Man arrested after Vermont probe is cited in New Jersey killing

PERTH AMBOY, N.J. — Back in November and December of 2015 Vergennes police and local citizens contributed to an investigation that led to the arrest and conviction of a New Jersey man on felony federal weapons charges.
On Oct. 30, shortly after his release from prison on those charges, Middlesex County, N.J., authorities are charging that man, Arun Aftab, 34, of Perth Amboy, with allegedly fatally shooting his sister.
According to an Oct. 30 press release from Middlesex County (N.J.) Prosecutor Andrew C. Carey and Perth Amboy Police Chief Roman McKeon, Aftab was charged with murder, possession of a weapon, and possession of a weapon for an unlawful purpose in the shooting of Urooj Aftab, 32, of Perth Amboy.
According to the press release and Vergennes Police Chief George Merkel, Aftab was arrested that day by the Canadian Border Patrol as he was trying to enter Canada with a handgun. He is now being held in Canada and, according to officials, is expected to be returned to the U.S.
According to a journalist following the case in New Jersey, Daniel Mangan of CNBC, Aftab was sentenced to a one year on the weapons charges that followed the late 2015 investigation that began in Vergennes, and Urooj Aftab was murdered not long after her brother’s release. Mangan said Aftab is a Christian born in Pakistan.
Merkel expressed some frustration on hearing the allegations.
“We all did our part, and because of that he was arrested,” Merkel said. “But he got out of jail for whatever reason, and he killed his sister.”
Midmorning on Nov. 30, 2015, an employee of the Monkton Road branch of Merchants Bank alerted Vergennes police there were suspicious people outside the bank in a car.
Merkel responded and found Aftab and his mother, Ludvica Bukhsh, then 61, parked near the bank’s ATM, and saw it drive off. He followed, and when the car turned down the dead-end Armory Lane Merkel pulled alongside and asked if they needed help.
They said they were lost and wanted directions to New Jersey, which Merkel supplied. He then followed them through town, stopping them south of Vergennes because their car was weaving. Again, they said they were looking to return to New Jersey. Merkel repeated the instructions, noticing that Aftab appeared agitated and nervous, and they headed south.
He then spoke to bank employees about the suspects’ suspicious behavior there and contacted the U.S. Department of Homeland Security in Burlington.

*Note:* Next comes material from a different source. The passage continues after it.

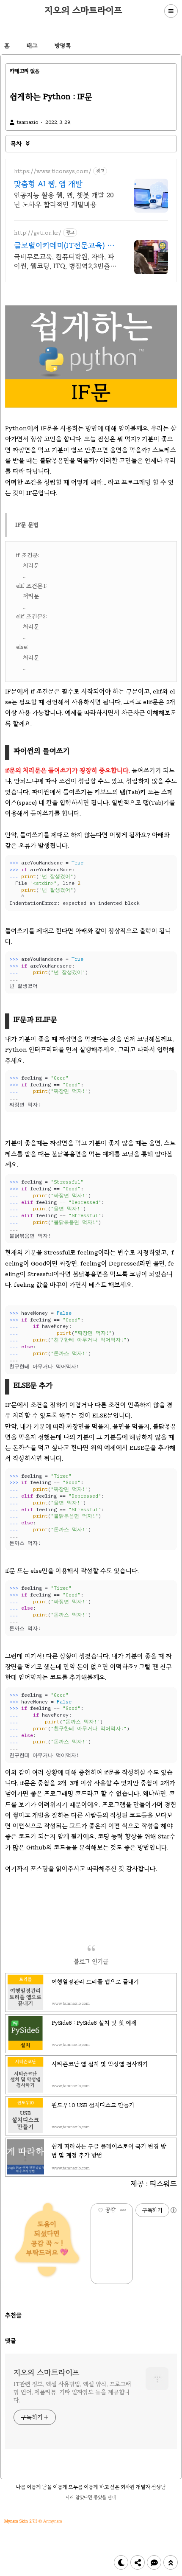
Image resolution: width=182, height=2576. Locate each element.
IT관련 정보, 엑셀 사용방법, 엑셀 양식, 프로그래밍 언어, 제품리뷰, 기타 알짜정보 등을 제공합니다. (72, 2392)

Soon Merkel learned the Joint Terrorism Task Force (JTTF) was tracking Aftab and Bukhsh and that they had been in Vergennes two days earlier.
JTTF also learned Aftab had been convicted of a felony in Texas for making false statements on a Bureau of Alcohol, Tobacco and Firearms form, and had been released on probation. Mangan this week said Aftab had been sentenced to time served, about five or six months, after failing to disclose he had been treated for mental health issues on his application for a gun permit. 
Thanks to bank security personnel in Vergennes and New York, Merkel learned Aftab and Bukhsh had not returned to New Jersey from Vergennes, but had gone into New York and withdrawn $1,000 from a bank account there.  
On Dec. 1 authorities learned Aftab and Bukhsh opened a bank account in Johnson, Vt., and Bukhsh signed a lease for an apartment in North Troy and obtained a Vermont driver’s license.  
On Dec. 1 they also stopped at the Powderhorn Gun Shop in Williston, where Bukhsh bought a shotgun and a handgun, and Aftab asked about assault rifles and tried to add a second handgun to his mother’s purchase, but was denied.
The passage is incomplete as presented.